I have never seen Mike Duran. We “met” online a couple years ago because of a little…altercation I caused by saying something less-than-nice about Christian speculative fiction on his blog. Mike, being both a specfic writer and editor, won me closer to his side with gentle and wise words. Since then I’ve found that Mike has lots of gentle and wise words. I’m looking at how some of them have had an impact on my own writing in these WRITING ADVICE posts. (Quotes are used with his permission.) He also participates in “ONE OF WRITER'S DIGEST 101 MOST VALUABLE WEBSITES FOR WRITERS, 2008 & 2010”, NOVEL JOURNEY athttp://noveljourney.blogspot.com/. The source of this article is my reading the column for the last few years and a few questions Mike Duran agreed to answer. My sincere thanks to Mike for allowing me to use his blog as inspiration for writing advice!
This “final Mike Duran” WRITING ADVICE isn’t exactly advice – unless it’s a word of caution.
After reading COACH’S MIDNIGHT DINER (2007) because I’d stumbled across an ad for it and was curious what “Christian speculative fiction” was, I read all the short stories and finished…vaguely disappointed. I found Mike Duran’s website, deCOMPOSE and I’ve been a “follower” since August 1, 2009 and I comment whenever the Spirit moves me.
That being said, I made a few observations after my curiosity was piqued after a comment Mike Duran made on the May 2010 blog, “What is your ‘brand?”

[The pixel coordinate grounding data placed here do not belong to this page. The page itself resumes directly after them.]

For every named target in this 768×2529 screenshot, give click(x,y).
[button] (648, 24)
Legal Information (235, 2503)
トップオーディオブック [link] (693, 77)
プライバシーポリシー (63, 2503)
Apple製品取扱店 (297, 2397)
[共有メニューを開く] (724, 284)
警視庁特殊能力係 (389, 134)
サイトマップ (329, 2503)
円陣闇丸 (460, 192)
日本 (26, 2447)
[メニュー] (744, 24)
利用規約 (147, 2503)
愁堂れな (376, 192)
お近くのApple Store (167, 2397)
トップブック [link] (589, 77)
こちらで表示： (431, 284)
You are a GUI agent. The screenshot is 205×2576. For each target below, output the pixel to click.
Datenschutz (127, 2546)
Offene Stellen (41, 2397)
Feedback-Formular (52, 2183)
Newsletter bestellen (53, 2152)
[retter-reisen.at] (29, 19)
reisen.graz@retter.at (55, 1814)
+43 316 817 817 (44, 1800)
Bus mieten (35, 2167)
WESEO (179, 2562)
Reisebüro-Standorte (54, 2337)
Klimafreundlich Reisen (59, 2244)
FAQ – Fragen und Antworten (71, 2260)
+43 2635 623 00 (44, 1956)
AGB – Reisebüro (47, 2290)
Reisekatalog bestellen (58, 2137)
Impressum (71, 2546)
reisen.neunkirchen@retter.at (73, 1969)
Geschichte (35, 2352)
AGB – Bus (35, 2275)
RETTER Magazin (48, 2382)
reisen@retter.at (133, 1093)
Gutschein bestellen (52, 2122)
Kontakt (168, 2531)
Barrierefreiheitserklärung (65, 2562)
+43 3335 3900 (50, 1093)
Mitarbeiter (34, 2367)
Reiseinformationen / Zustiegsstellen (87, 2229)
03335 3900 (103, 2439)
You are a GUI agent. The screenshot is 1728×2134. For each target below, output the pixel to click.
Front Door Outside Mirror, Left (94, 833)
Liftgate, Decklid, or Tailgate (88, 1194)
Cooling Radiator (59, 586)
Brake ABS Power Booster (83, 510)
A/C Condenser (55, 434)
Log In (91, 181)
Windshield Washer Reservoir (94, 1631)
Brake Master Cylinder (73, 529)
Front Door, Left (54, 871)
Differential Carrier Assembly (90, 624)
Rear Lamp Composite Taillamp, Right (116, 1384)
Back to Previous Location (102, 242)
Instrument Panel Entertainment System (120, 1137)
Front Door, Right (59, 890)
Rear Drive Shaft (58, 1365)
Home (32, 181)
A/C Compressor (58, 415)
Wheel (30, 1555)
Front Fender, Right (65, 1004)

That blog contained the following question: “…Why are you reading this? How you answer that question not only helps me determine what my brand might be, it probably says something about yours as well.”
I asked myself the question and came up with a good answer. But then this led me to another question much later that had a decidedly cynical bent: “Why are more people reading (and commenting on) your blog now who WEREN’T reading and commenting before you got an agent and had a book published?”
Working at keeping this from edging into sour grapes, because I’m fascinated by the idea of public adulation of people who are deemed/voted/declared “significant”, I know that from personal experience as an “adorer” and sycophant, I hung around certain people so some of their “greatness” would fall down on me.
The same thing happened to Jesus – he absolutely had at least twenty or so people who REALLY cared for Him. The rest were there to get healed or fed. Granted, he didn’t care WHY they were there as long as they heard the Good News, but the fact is that most of them wanted something from Him – like to follow the new King of the Jews, or have their burdens lifted or their sicknesses healed.
Noting Mike’s increased popularity, I asked him a series of questions:
How do you keep that from going to your head?
What do you say to yourself when you get 153 comments on your blog to keep your heart humble and your vision on the Glory of God and your mission to write the best dang book you can because you feel God’s call on your heart and you can’t NOT say what He’s urging you to say?
What advice would you give to those who are venturing into the secular world of writing – where the problem is even GREATER because they have no one to praise but “celebrities”?
In part, Mike responded to all of them with a single answer – as they ARE intimately related - by saying: “Surely, authority, accolades, recognition, or power is not something that should be sought. Jeremiah 45:5 says, ‘Should you then seek great things for yourself? Seek them not.’”
“…there's a sense that the best influence one can have is the influence achieved indirectly. People who don't aspire to positions of authority are often the most authoritative leaders.” (Mike used this statement as a Facebook post shortly after he wrote this to me. When I asked him “So -- did you come up with that before or after you wrote my email letter? Mike responded: “During.” July 3 at 9:04pm)
“A. W. Tozer said, 'God uses a man greatly only after He has hurt him deeply.' So in a sense, real influence (from a biblical perspective) stems from brokenness. Which is why we authors and bloggers must constantly check ourselves, and (gulp) aspire to brokenness.”
All that to say, blogging or author popularity is a combination of things, some sought, some bestowed. While some follow [the blog] because they genuinely love [the] stuff and benefit from [the] wisdom, others follow [the blog] because they want to be on the bandwagon or the crest of a potential trend wave.
Mike responded, “It's not easy to parse people's motives, nor should we. The popularity of my blog is probably a combination of things: tenure, controversy, niche, industry cred, representation, being published, being active in social networking, etc. So I'd be reluctant to pin it on any one method or dynamic. While I am still rather surprised and definitely blessed by the number of hits and comments my blog has begun to garner, it isn't the primary goal I am seeking. That goal is much deeper, grander, and independent of whether or not the ‘numbers’ validate me.”
At one point in his life, Mike Duran was a pastor, shepherding a standard church flock through its growth and life. After his season was done, he moved on to other things. I note though that even though he’s now a “writer”, he is as much a shepherd as he was with a brick and mortar church and while he didn’t affirm that opinion…he didn’t deny it either!
Thank you Mike Duran for contributing your writing advice to my career!